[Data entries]
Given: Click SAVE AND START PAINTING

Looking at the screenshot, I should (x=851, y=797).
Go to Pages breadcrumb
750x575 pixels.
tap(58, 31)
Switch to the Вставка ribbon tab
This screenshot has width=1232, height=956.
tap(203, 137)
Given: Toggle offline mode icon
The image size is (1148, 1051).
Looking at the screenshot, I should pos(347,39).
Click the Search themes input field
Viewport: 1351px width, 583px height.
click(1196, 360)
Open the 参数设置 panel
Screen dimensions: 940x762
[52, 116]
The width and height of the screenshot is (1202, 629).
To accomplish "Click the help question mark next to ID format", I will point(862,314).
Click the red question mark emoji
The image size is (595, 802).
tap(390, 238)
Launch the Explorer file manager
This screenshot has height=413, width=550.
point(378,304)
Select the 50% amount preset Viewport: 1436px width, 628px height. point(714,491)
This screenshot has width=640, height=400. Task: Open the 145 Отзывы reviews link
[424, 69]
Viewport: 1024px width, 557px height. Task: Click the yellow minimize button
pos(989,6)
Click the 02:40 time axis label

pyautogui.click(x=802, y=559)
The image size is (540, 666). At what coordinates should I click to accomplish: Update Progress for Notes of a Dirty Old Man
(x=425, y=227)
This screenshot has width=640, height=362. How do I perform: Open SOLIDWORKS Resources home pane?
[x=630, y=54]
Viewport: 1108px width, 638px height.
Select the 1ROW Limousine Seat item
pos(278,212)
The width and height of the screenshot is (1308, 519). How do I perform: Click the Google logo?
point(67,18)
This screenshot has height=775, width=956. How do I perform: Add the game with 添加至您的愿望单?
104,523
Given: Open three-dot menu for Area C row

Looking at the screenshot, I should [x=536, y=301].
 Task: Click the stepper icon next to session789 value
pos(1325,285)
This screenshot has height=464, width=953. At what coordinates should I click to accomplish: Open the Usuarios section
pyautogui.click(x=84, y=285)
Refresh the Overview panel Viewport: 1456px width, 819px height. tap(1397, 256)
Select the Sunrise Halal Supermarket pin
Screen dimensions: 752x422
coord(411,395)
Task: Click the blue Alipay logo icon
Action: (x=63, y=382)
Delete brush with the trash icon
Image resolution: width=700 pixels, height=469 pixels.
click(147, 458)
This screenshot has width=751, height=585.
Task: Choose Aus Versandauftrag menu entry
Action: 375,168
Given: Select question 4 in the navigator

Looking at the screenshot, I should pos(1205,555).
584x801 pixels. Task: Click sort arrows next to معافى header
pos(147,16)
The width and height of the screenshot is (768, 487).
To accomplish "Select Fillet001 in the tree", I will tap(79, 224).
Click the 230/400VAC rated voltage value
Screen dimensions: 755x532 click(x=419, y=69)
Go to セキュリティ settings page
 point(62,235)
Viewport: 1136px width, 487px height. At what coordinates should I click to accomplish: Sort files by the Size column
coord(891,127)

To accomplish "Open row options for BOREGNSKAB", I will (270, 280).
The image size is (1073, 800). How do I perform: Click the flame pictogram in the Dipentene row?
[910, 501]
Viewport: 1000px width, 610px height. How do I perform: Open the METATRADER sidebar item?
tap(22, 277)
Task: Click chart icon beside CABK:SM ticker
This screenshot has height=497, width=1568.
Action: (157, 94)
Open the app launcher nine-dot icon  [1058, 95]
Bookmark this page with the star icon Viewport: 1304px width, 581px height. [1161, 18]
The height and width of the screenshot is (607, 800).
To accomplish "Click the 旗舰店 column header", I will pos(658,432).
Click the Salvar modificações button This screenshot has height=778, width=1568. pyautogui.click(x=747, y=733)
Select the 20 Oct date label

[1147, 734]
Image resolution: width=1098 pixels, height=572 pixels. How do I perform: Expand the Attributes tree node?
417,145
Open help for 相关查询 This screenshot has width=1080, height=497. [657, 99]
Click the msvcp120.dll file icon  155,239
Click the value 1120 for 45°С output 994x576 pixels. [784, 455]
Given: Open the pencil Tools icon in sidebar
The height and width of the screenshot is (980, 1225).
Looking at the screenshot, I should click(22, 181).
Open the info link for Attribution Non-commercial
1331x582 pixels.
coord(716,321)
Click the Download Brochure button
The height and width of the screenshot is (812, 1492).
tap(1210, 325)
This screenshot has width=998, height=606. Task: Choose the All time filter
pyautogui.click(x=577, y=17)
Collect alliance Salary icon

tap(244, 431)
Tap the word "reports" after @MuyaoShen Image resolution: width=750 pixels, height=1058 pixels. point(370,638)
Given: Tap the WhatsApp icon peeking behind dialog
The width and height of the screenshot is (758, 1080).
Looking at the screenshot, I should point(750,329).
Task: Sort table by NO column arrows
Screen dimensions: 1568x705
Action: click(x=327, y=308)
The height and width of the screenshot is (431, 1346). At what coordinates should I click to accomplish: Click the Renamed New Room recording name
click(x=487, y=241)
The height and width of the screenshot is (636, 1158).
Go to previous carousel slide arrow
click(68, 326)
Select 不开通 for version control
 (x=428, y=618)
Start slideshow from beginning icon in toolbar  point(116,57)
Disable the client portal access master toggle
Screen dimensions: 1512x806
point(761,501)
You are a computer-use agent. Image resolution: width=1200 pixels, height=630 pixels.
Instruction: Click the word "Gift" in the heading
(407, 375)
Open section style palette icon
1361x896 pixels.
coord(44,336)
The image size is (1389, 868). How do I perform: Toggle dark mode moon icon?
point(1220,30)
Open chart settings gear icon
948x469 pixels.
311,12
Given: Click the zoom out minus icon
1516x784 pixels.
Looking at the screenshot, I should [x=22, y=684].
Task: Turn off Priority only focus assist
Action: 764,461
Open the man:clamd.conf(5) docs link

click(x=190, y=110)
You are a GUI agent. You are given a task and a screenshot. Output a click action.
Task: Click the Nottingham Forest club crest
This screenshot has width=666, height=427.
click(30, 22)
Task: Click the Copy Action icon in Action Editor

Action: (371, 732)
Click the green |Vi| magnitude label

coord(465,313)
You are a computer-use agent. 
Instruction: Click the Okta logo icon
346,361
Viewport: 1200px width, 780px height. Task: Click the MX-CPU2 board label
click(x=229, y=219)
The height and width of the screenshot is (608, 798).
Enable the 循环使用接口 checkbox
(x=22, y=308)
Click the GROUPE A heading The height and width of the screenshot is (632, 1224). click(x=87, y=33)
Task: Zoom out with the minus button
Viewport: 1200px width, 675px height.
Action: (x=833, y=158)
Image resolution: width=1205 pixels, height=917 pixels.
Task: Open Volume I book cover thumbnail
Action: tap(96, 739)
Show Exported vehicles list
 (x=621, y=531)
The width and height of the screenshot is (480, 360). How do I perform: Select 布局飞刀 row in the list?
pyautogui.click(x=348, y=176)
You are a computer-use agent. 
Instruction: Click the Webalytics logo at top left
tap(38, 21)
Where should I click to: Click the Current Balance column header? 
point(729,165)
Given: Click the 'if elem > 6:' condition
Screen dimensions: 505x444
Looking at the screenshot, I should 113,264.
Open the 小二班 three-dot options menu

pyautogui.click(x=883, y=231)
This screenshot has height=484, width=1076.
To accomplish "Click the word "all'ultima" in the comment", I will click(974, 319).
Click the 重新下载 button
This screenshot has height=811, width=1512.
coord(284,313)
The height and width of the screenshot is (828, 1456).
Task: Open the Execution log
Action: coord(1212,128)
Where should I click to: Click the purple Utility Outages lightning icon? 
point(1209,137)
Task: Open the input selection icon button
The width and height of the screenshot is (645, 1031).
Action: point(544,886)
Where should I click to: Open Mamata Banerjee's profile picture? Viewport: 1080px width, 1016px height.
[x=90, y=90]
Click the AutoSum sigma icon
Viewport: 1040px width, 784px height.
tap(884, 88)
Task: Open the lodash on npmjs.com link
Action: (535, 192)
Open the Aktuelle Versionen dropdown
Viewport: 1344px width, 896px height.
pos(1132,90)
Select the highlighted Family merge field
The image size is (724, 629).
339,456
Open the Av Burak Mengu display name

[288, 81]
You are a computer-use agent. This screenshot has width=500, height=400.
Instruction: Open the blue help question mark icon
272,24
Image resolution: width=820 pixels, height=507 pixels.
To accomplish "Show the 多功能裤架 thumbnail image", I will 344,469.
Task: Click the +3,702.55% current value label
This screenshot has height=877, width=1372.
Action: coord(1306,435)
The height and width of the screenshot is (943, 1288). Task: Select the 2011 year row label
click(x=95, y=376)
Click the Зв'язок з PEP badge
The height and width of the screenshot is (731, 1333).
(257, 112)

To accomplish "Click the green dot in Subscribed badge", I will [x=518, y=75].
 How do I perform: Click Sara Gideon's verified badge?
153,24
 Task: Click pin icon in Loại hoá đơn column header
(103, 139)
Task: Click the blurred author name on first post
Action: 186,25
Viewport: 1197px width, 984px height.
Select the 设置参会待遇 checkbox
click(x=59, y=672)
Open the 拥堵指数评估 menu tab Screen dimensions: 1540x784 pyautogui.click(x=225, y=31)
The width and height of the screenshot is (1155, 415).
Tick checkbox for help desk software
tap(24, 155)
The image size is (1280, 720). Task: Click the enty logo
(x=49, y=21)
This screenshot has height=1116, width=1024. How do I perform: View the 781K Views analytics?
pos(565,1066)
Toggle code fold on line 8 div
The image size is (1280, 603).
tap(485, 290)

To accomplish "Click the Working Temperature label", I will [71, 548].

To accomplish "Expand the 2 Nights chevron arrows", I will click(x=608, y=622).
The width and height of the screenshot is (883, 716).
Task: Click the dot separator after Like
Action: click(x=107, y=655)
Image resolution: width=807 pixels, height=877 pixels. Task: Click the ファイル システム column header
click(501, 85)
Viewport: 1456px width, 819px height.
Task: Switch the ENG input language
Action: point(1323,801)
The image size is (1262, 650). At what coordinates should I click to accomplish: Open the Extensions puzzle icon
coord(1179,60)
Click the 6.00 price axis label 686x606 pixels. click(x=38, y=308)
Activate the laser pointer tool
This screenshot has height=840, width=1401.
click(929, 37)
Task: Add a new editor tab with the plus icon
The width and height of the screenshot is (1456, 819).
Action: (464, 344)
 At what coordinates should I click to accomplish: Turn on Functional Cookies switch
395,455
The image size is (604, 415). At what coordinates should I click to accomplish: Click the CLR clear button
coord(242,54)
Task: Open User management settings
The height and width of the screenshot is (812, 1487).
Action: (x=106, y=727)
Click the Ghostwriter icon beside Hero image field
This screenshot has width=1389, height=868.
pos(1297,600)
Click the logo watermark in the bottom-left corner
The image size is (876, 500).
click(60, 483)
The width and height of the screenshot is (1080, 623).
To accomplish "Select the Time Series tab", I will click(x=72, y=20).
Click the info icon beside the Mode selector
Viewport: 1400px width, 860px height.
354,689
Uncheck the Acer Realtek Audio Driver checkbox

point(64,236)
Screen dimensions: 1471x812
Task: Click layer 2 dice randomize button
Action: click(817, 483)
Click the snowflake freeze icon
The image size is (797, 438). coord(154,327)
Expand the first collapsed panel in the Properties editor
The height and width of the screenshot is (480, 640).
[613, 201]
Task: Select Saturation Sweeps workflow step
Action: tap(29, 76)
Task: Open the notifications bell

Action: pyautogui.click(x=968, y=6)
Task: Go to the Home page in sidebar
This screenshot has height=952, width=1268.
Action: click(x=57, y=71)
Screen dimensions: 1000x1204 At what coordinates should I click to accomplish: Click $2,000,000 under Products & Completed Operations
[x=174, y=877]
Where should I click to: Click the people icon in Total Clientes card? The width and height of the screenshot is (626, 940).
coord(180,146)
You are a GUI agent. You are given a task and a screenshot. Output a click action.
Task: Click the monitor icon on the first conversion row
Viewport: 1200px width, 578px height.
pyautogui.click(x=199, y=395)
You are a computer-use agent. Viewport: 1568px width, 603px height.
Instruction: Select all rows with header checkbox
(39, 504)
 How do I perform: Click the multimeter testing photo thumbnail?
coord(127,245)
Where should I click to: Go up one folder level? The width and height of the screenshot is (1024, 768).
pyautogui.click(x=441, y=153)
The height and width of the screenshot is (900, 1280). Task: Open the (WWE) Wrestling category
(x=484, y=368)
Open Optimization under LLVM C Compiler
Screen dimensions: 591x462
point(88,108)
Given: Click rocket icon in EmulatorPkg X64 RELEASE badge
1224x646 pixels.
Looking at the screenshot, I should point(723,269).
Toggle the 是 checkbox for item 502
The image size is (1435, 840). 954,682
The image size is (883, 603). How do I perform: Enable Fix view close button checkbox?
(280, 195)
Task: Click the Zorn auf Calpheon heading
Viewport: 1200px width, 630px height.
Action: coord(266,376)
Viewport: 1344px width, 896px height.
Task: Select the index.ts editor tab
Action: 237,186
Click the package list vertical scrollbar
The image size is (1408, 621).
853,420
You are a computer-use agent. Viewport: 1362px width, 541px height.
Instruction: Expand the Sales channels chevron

- _EXERCISE_
Pull out every line of the data above that contains the string "Choose", matching case exactly, and list those lines.

- _TASK RESULT_
Task: Choose Aus Versandauftrag menu entry
This screenshot has width=998, height=606. Task: Choose the All time filter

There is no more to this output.